The Educational Theatre Association (EdTA), a national non-profit headquartered in Cincinnati, announces the selection of schools for the third year of a middle school program called JumpStArt Theatre. The schools being added in 2017-18 are: Clark Montessori High School, Roberts Academy, and Oyler School. All the schools are in Cincinnati.
JumpStArt Theatre, a collaboration between EdTA and New York-based Music Theatre International and ITheatrics, is a three-year pilot initiative designed to build sustainable musical theatre programs where there previously were none. The pilot is being financed entirely by grants and donations.
Within the pilot, the addition of these particular schools will expand the exploration of the impact that participation in theatre can give to students in diverse situations. Roberts Academy has a large population of students who are English language learners. They aim to use theatre to help teach their students English.
Oyler School is part of a growing national movement aimed at revitalizing schools by combining academic, heath, and social services under one roof. In the Lower Price Hill neighborhood, Oyler School helps address poverty by hosting a health center and vision center within the school and partners with a Community Learning Center to help after hours with services like nutrition classes and mentoring. For a generation, the neighborhood has prioritized increasing its high school graduation rate and has succeeded in growing it from five to 50 percent over the last 15 years. Participation in the JumpStArt Theatre program will play a critical role in the community's effort to continue and increase that growth.
Finally, the addition of Clark Montessori, which was the nation's first Montessori high school, to the program means that both Cincinnati Montessori high schools are participating.
The six schools that joined the program in the first two years-Holmes Middle School, Gamble Montessori High School, Finneytown Middle School, Aiken New Tech High School, Gilbert A. Dater High School, and Felicity-Franklin Middle School-are currently engaged in rehearsals of their JumpStArt Theatre shows and will present public performances in March and May.
Every aspect of JumpStArt Theatre is designed to build sustainability. It structured as a scalable program that can be adapted into a sustainable model for underserved schools nationwide. Each participating pilot school is provided three years of support by EdTA, MTI, and iTheatrics, through educator training, mentors, scripts, and study guides. One component of mentorship and educator training is three day-long 'boot camps' held on Fridays throughout the year.
It is modeled on programs developed by MTI and iTheatrics and embraced in co-partnerships with The Shubert Organization, the President's Committee on Arts and the Humanities, New York City's Department of Education, NBC Universal, The Kennedy Center for the Performing Arts, and The Blumenthal Center.

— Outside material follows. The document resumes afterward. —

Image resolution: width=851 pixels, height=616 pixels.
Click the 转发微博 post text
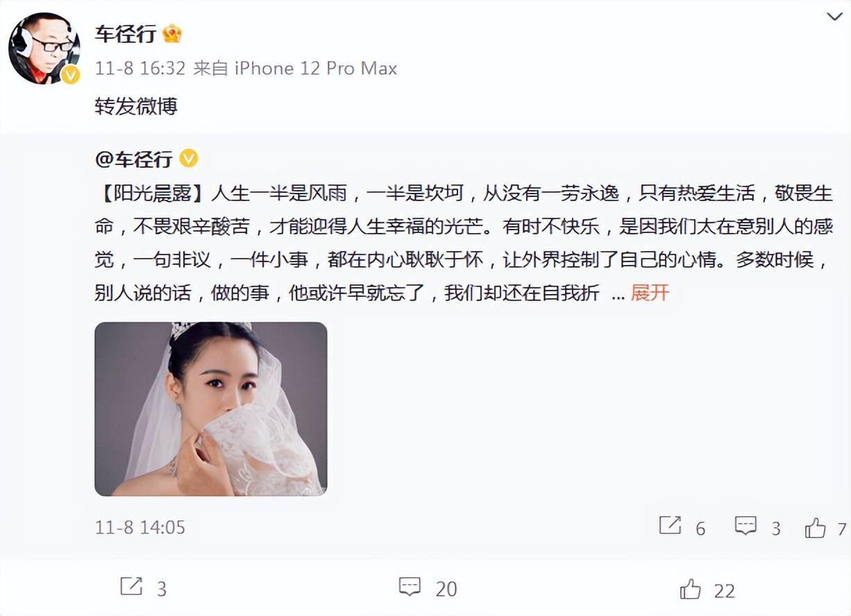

Integral to the pilot is the JumpStArt Theatre Research Project being led by Dr. James Catterall, director of the Centers for Research on Creativity (CRoC). The research will measure the annual and cumulative impact of the musical theatre pilot on student development over the three-year period of the program in nine behavioral areas, including creativity, critical thinking, and collaboration. The other areas being measured include metacognition, problem solving, self-efficacy, life satisfaction, attitudes about arts, and a general outlook for the future.
JumpStArt Theatre received a new grant for $25,000 from the Eleanora C.U. Alms Trust, Fifth Third Bank, Trustee. Keri Mesina, Senior Program Officer in The Foundation Office of Fifth Third Bank, said, "I was impressed with the program and the impact it has on the schools and students involved. I enjoyed the [JumpStArt Theatre] breakfast event [in December]; it gave me a better understanding of the program and partnerships you have. It was also nice to see other community funders at the table."
JumpStArt Theatre is funded by a combination of generous grants from public and private sources including: Allstate; Eleanora C.U. Alms Trust, Fifth Third Bank, Trustee; ArtsWave; Barnes Dennig; Benefits Network Insurance; Community Arts Initiatives; Duke Energy; The Greater Cincinnati Foundation; The Donald C. and Laura M. Harrison Family Foundation; Hilton; iTheatrics; The Austin E. Knowlton Foundation; James & Lauren Miller; Music Theatre International; Ohio Arts Council; The Daniel and Susan Pfau Foundation; William O. Purdy, Jr. Foundation Fund; Taft Stettinius & Hollister LLP.